The north half of Whittier Ridge is a little more trail-like, but the worst part for me by far was hiking down steep scree over dirt trail- where I relied on my single trekking pole and accompanying trees for a "veggie belay" so I didn't fall to the valley floor. Near the north end of the ridge, there is a very convincing goat trail that leads you to the left instead of the incredibly sketchy (but correct) trail that goes straight up the boulder ridge, and we mistakenly took this goat trail and ended up in a meadow far off-route. Once topping the ridge again we realized our mistake and caught the trail that goes to Snow Lake to lead us back to the saddle just before the Shovel Lake junction.

Hiking to Panhandle Lake was a breeze (and luckily for us there was a literal breeze- we were so hot!) and the lake provided a perfect swimmable respite. The 9 miles of Day 1 took 8 hours. The next day hiking out from Panhandle Lake was a steep climb up and over Bear Pass and down the other side back to Norway Pass, 7 miles of which we accomplished in about 3.5 hours.

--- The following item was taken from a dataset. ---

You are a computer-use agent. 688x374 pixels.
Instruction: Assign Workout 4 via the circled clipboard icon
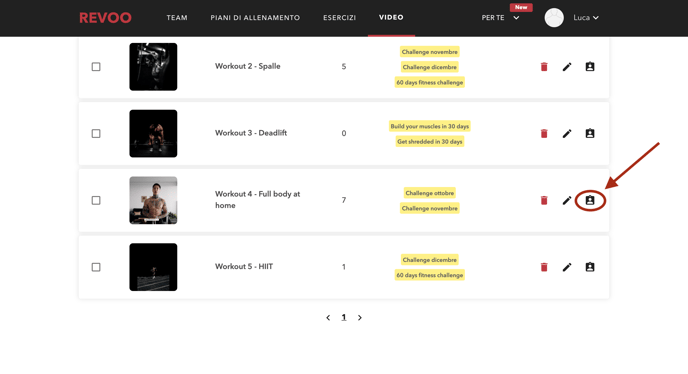point(590,200)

This is far and away my favorite trail at MSH, though it is not for the faint-of-heart, those with vertigo or a fear of heights, or anyone that isn't a *very* confident scrambler/hiker.
10/20/2018
Debated between CW vs CCW but ultimately decided on a clockwise loop. I agree this probably makes it a little easier as you're scrambling up more than down plus I think you get more afternoon shade. There are reliable water sources at Bear Camp, Panhandle Lake, Obscurity Lake, and Grizzly Lake. I think we saw more mountain goats than people. Got very lucky and couldn't have asked for better weather that day. (We attempted it in Sept 2017 but got turned around by 10" of fresh snow...)
01/06/2017
Three comments: I would not advice this hike till late July or (better) August. I have had serious problems with snow on the southern end of the ridge as late as July 25. So the "summer" season indication may be misleading. Secondly, the map(s) shown here indicate the trail alignment of the old washed out trail going up the northern end of the ridge; the current trail ascends entirely on the east side to the ridge. Thirdly, personally I prefer the CCW direction if looping from Norway Pass, as you then have an easy return after the traverse.